Dimanche toute la journée avait lieu l’événement Yomni Québec au quai des Cageux.

Le yoga bénéfique pour les femmes atteintes d’un cancer du sein

Le diagnostic d’un cancer du sein vient avec son lot de stress, de peurs et d’angoisse. Il force à changer de quotidien, à diminuer le rythme de vie. La pratique du yoga peut aider les patientes à s’y retrouver.

Plusieurs recherches et données probantes démontrent que le yoga apporte beaucoup d’aspects bénéfiques pour le corps et l’esprit des patientes atteintes de cancer. La Fondation du cancer du sein a même sa branche d’activité complètement dédiée à cette pratique. 

«J’ai combattu un cancer du sein l’an passé. J’ai découvert le yoga à ce moment-là, je voulais chercher des outils pour mieux gérer mon stress, et ça m’a beaucoup aidé. Quand j’avais essayé avant, je trouvais ça toujours plate le yoga. J’étais peut-être plus dans la performance et je trouvais que ça ne bougeait pas assez. Ça change avec la maladie. Juste de voir les bienfaits que ça a sur notre mental et sur notre corps, c’est incroyable», témoigne Marie-Claude Trudel, survivante du cancer.

Aujourd’hui, Mme Trudel pratique le yoga tous les jours. Bien qu’elle soit guérie, elle doit prendre des médicaments pour diminuer le risque de récidives, et ceux-ci font en sorte qu’elle ressent beaucoup de raideur dans ses articulations.

«Je le pratique tous les matins, pour mieux commencer ma journée. Si je ne le fais pas pendant trois ou quatre jours, juste me revirer dans le lit peut être pénible. Ça me calme, ça me recentre et c’est vraiment un moment pour soi. On ne peut pas pratiquer le yoga et avoir la tête ailleurs, on est vraiment dans le moment présent», ajoute-t-elle.

Marie-Claude Trudel, survivante du cancer du sein, et Myriam Fillion, kinésiologue, lors de l’événement Yomni Québec

Faire face à la maladie

Dimanche toute la journée avait lieu l’événement Yomni Québec au quai des Cageux. Il s’agit d’un événement rassembleur de yoga qui permet d’amasser des fonds pour la cause de yoga oncologie, une branche du programme Ma Santé Active de la Fondation.
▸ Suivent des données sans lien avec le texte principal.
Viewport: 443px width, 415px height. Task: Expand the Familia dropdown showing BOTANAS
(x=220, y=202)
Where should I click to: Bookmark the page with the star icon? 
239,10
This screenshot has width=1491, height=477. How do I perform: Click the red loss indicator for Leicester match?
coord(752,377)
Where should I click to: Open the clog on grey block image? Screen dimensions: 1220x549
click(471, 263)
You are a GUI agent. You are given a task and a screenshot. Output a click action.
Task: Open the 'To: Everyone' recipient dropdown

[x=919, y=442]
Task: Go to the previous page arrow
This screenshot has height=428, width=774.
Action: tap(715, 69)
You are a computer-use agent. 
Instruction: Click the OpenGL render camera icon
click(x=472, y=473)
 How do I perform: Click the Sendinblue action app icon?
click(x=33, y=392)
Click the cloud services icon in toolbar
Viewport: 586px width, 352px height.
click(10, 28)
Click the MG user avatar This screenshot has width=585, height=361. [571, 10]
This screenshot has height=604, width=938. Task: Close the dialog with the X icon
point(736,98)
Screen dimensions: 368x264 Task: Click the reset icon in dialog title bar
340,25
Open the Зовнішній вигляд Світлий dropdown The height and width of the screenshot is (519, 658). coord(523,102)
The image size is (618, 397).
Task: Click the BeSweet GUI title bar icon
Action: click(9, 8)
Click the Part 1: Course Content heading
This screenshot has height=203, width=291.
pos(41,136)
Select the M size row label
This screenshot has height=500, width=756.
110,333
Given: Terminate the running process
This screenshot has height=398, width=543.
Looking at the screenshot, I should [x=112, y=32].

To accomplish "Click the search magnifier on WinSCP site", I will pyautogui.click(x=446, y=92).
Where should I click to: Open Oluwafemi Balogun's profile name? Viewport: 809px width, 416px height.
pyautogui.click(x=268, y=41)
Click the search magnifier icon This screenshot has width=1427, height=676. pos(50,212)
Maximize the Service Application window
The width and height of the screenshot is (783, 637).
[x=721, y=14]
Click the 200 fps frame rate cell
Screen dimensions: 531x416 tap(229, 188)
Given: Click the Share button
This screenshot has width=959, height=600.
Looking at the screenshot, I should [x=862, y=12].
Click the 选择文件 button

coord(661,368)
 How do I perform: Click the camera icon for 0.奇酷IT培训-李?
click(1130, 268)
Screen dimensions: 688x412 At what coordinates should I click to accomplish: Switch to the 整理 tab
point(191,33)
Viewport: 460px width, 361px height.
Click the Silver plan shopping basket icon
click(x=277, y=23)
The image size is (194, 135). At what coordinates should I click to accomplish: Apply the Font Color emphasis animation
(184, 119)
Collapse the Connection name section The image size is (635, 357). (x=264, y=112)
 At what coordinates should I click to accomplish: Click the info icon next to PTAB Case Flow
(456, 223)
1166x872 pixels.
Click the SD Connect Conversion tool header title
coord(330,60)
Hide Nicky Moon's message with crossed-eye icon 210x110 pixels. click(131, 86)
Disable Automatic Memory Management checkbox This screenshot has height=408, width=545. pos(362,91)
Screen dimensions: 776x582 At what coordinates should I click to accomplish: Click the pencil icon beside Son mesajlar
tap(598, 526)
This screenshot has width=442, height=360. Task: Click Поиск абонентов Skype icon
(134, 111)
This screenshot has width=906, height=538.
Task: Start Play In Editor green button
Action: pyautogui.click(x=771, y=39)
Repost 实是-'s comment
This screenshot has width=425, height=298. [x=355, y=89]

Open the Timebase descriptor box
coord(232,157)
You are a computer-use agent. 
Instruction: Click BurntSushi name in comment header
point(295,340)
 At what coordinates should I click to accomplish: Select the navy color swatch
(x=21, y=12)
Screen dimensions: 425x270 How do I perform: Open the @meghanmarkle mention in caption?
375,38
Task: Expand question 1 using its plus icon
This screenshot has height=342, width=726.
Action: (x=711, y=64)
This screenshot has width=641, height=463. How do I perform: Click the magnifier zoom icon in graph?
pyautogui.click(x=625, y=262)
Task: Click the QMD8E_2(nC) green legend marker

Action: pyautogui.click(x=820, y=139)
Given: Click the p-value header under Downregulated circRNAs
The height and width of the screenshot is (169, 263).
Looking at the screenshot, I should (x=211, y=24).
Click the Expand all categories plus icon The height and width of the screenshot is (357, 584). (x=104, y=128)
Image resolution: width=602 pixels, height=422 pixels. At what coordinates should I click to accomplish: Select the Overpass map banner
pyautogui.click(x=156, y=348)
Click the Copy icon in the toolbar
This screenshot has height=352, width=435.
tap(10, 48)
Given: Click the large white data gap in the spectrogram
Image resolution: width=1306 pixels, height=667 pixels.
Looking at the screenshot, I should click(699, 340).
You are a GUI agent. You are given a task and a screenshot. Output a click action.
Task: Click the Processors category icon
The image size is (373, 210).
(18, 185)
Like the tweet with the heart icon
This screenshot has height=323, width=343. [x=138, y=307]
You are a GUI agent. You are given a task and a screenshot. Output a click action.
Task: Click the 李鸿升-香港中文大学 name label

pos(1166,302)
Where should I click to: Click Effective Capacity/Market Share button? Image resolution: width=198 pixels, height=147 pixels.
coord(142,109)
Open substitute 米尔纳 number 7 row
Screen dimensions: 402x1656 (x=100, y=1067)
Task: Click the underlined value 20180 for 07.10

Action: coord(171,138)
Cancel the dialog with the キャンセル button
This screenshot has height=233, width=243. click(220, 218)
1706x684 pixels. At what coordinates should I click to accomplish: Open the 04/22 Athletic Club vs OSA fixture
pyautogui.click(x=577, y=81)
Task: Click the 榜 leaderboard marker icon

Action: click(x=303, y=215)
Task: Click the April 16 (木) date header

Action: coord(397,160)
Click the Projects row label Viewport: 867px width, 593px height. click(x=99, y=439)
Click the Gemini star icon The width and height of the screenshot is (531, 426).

La journée se veut aussi une manière de sensibiliser les gens sur l’impact que peut avoir le cancer du sein dans la vie des femmes qui en sont atteintes, et surtout les impacts sur le corps. Il devient primordial de prendre soin de sa santé, et c’est le message que Yomni Québec souhaite passer.    

«Il y a des données pour les impacts que le yoga a sur la gestion du stress, la gestion de la douleur, mais aussi sur la capacité à faire face à la maladie. Ça génère beaucoup d’anxiété le cancer, ça signifie un arrêt d’activités et tu dois diminuer ton rythme, puis c’est dur à accepter au niveau psychologique, en plus de tous les traitements qui s’en viennent. C’est un monde inconnu. Le yoga permet d’avoir un impact majeur sur l’aspect psychologique. C’est démontré que les femmes qui pratiquent le yoga font face à la maladie de manière plus positive», indique Myriam Filion, kinésiologue spécialisée en oncologie à la Fondation et instigatrice du programme de kinésio-onco Ma Santé Active.

Les fonds amassés lors de telles activités permettent à la Fondation d’offrir des cours gratuits de yoga aux patientes. Jusqu’à maintenant, le programme de yoga oncologie a investi plus de 12 000 $ pour donner 578 séances de yoga gratuites pour les patientes partout au Québec.

«Le yoga est une porte d’entrée vers l’activité physique, ça vient allumer une flamme pour adopter de saines habitudes de vie et c’est ça que l’on promeut d’abord. Le yoga c’est une pratique et ça reste dans la sphère de l’activité physique. On sait que pratiquer une activité physique de façon régulière diminue les risques de développer un cancer du sein de 25 %», exprime aussi Mme Fillion.